Storytelling 101

I’ve never had any problems with public speaking. Posing as the Greek statesman Pericles, with a makeshift toga bedsheet draped over my body, I had in one infamous high school performance vaporised all stage jitters from my system (and earned the wrath of some parents). Speaking in public from then on, from college to workforce, became considerably easy. So it came as a surprise when the butterflies started flitting around in my tummy, when I came face-to-face with my first real obstacle: kids.
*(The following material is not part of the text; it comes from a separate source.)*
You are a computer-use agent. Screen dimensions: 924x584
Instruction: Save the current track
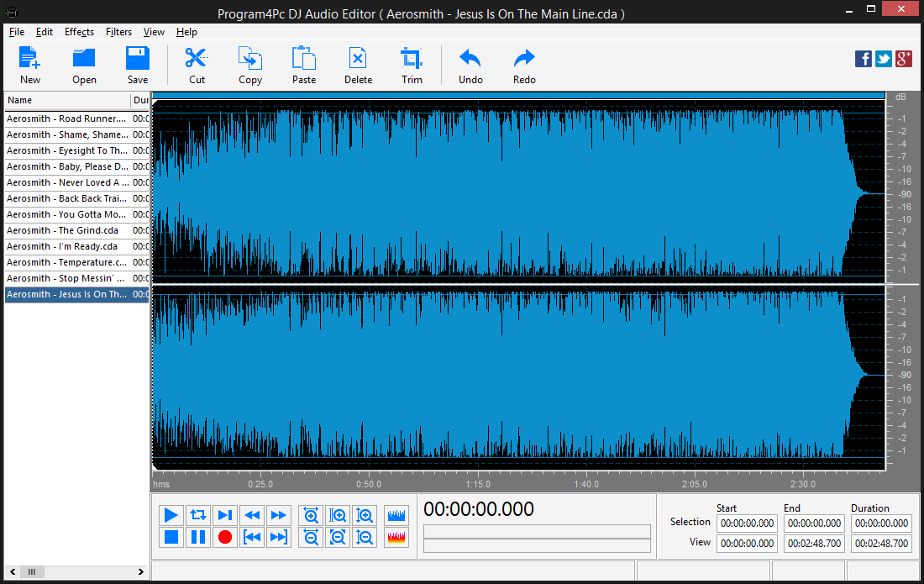[x=137, y=64]
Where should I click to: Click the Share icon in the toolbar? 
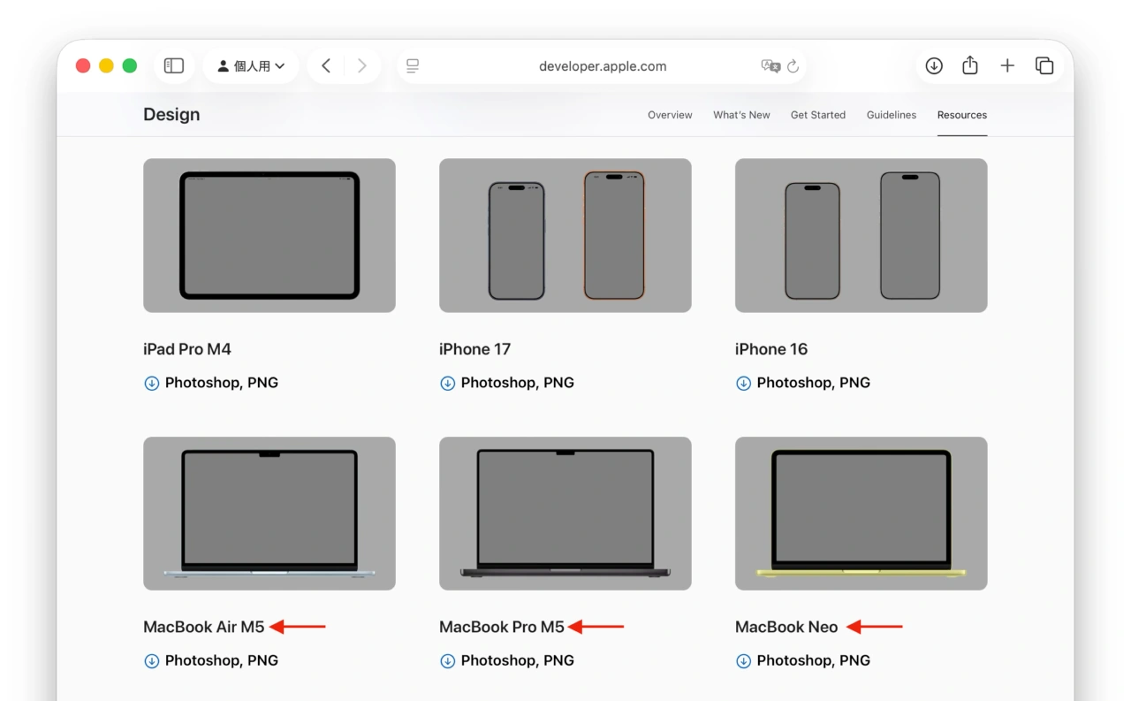(969, 65)
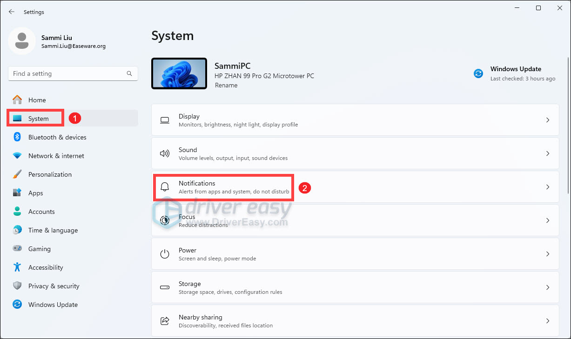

The first few storytelling sessions, organised by my publisher, weren’t so much disasters as they were revelations on how woefully ill-equipped I was to entertain children. And you do realise very quickly when you don’t have the attention of, or rapport with, these three- to six-year-olds. Being not much of a self-help reader, I shunned the YouTube videos and online forums (and even tapping up my pre-school teacher aunt) in favour of figuring this thing out for myself. *Apply salesmanship skills here*

Any great presentation will need a solid intro, the all-important ‘hook’. My book was about a robot, so I said to myself, “Why not get the crowd going with robots they already know?” I’m four sessions in now, and boy, did having R2-D2, Wall-E and Baymax at the beginning make one helluva difference. But it’s not just that. You have to continue to engage, engage, engage, from the first page right down to the last. Don’t just read, entertain. Be an actor. A bard! And when the audience responds with the loudest of voices, that will be all the reward you can ask for.